Fletch cleared his throat. “Did you get anything to hand to the RSPCA?”

I shuddered. “Not personally. Sprig’s partner—a Bucks guy—picked the fox up. They were going to drop it off for testing in the morning.”

“Well that’s something.”

“Is it?”

“Yes. If we can prove how the animal died we’re further forward than we were before.”

I wanted to protest. To argue that it didn’t matter how many times we proved that foxes were being chased down and killed by hunters with dogs, no one gave a fuck. But I was tired. And beaten. I just wanted to sleep.

“There’s something else I want to talk to you about,” Fletch said.

I groaned and flopped back on my bed. “Can it wait? I’m not blogging until the morning and I’m fucking knackered.”

“Understandable, but I was hoping you’d check in with Cash before you call it a night. He looked upset when he left, and you two seem to get on well.”

Get on well. Was that what we were calling it these days? As if I didn’t know the whole camp knew me and Cash had been fucking. “He was upset, we all were, but I don’t think he wants to talk to me about it.”

Fletch sighed. “Fair enough, but someone needs to buddy up with him. I heard he pulled Goon from his horse and squared up to him. Took a few hits from the crop. Maybe you’re right and it shouldn’t be you—you sound like peas in a pod—but someone needs to run with him. Keep him in check if he’s prone to lash out. I got no qualms giving Goon a hiding, but we all know we’re never that lucky, and I don’t want no one getting hurt.”

Wishful thinking. Getting hurt was part of the life, but I was with Fletch on this one. Cash had been angry today, and fury like that was dangerous in the field if it wasn’t channelled properly. He’d been hurt already by the Goon squad. I couldn’t handle it happening again.

Fletch left. The door thunked closed behind him and seemed to bring with it more doubt and worry.

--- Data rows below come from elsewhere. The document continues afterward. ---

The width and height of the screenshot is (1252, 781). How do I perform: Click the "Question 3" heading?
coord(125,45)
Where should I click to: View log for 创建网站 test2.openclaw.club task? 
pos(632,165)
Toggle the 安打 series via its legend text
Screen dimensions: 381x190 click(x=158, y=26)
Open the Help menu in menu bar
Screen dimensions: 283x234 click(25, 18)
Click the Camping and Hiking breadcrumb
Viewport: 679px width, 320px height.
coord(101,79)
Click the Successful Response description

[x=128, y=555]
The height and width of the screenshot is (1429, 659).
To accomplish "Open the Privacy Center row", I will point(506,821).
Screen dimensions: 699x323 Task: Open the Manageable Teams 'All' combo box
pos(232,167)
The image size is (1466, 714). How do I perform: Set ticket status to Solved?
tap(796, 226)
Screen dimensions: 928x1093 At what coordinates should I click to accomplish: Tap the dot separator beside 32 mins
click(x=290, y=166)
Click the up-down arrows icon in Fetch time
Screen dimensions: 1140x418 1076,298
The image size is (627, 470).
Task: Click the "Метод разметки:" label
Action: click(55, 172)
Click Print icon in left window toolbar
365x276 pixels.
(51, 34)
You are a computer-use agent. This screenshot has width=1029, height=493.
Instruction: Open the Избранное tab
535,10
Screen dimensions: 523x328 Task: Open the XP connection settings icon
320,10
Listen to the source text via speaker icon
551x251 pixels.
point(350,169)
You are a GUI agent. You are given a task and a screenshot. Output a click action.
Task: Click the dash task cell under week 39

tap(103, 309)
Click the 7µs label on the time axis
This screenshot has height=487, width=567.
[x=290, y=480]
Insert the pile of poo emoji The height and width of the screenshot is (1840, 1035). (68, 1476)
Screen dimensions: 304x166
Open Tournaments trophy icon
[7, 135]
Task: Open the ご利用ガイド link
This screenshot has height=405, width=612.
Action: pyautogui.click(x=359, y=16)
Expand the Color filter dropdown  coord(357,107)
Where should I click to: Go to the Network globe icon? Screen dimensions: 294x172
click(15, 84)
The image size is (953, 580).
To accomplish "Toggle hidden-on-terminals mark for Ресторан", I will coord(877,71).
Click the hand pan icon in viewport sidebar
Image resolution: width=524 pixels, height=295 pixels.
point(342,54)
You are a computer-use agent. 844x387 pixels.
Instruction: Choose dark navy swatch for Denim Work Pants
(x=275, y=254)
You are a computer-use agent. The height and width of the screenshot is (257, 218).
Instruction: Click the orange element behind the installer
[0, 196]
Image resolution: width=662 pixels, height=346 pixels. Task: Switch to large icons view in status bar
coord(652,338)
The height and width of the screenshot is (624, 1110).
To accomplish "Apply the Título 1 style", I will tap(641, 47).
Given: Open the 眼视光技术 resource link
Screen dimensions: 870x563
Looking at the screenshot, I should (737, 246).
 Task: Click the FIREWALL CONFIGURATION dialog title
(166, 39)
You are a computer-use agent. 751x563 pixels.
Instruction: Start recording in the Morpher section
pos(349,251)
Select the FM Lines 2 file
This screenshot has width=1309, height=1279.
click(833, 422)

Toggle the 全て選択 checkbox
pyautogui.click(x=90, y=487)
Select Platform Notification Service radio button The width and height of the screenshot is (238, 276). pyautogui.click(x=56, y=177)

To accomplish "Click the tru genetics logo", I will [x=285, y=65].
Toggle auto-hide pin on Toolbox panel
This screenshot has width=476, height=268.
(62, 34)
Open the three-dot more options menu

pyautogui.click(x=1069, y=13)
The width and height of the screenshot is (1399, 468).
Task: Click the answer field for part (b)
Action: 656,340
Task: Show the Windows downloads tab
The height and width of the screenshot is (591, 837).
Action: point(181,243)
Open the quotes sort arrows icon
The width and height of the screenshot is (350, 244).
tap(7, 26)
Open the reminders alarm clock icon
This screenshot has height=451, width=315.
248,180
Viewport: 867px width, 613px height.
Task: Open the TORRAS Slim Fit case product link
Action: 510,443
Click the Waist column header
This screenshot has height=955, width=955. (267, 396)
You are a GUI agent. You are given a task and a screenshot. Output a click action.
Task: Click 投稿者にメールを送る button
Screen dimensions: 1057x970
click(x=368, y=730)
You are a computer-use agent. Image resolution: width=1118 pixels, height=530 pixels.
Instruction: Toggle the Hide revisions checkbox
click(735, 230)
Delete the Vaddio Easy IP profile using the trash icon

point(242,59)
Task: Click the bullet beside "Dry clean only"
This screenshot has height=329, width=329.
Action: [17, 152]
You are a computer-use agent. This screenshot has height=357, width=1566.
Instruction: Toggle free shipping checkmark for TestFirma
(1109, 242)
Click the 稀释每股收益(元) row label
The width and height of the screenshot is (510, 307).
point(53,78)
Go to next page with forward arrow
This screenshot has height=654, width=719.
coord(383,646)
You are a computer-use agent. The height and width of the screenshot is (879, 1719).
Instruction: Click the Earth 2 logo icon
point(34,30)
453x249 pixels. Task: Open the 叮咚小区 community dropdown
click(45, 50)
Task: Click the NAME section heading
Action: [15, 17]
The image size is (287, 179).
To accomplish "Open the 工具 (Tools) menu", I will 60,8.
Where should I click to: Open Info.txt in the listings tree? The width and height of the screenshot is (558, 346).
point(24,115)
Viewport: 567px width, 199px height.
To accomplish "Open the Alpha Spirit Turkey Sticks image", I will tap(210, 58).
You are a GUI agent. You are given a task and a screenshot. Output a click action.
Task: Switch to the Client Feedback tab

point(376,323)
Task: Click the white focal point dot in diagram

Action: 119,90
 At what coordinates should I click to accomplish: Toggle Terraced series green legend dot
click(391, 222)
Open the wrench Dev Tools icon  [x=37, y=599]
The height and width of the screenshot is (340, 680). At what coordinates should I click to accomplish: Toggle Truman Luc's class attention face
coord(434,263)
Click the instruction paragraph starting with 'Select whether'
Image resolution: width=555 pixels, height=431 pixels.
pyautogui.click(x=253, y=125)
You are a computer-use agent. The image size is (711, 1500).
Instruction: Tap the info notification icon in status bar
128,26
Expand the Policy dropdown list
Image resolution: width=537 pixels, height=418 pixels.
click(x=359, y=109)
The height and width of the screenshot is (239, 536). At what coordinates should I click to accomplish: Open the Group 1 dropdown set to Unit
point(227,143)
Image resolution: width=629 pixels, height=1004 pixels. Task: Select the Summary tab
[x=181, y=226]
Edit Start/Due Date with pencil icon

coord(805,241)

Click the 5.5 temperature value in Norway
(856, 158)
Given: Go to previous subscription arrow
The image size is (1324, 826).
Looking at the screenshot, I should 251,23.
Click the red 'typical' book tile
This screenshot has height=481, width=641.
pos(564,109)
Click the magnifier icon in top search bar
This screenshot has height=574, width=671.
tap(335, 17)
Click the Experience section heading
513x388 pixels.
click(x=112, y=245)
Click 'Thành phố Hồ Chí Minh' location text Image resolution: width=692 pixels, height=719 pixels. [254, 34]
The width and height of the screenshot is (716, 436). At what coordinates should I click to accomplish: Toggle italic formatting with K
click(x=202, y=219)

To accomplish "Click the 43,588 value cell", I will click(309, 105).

Misery was par for the course after a bad day at the office, but I’d never felt so helpless. My heart ached to reach out to Cash. I sat up and retrieved my phone. A message lit up the screen.

Unknown: We can meet

***

I’d become the king of bad ideas. Some weirdo had somehow got my number, and the lunatic buried deep inside me was active enough to engage them. For a week we messaged back and forth, and I couldn’t deny it kept my mind off texting Cash.

Unknown: I can help

Rae: With what?

Unknown: Taking down the hunt

Rae: ???

There was no reply for a while. I had a to-do list a mile long, but I abandoned it in favour of taking my phone to Fletch and Meg and fessing up.

“This is fucked-up.” I said. “I’ve only had this number a month or so. How would anyone off-camp know it was connected to sabbing?”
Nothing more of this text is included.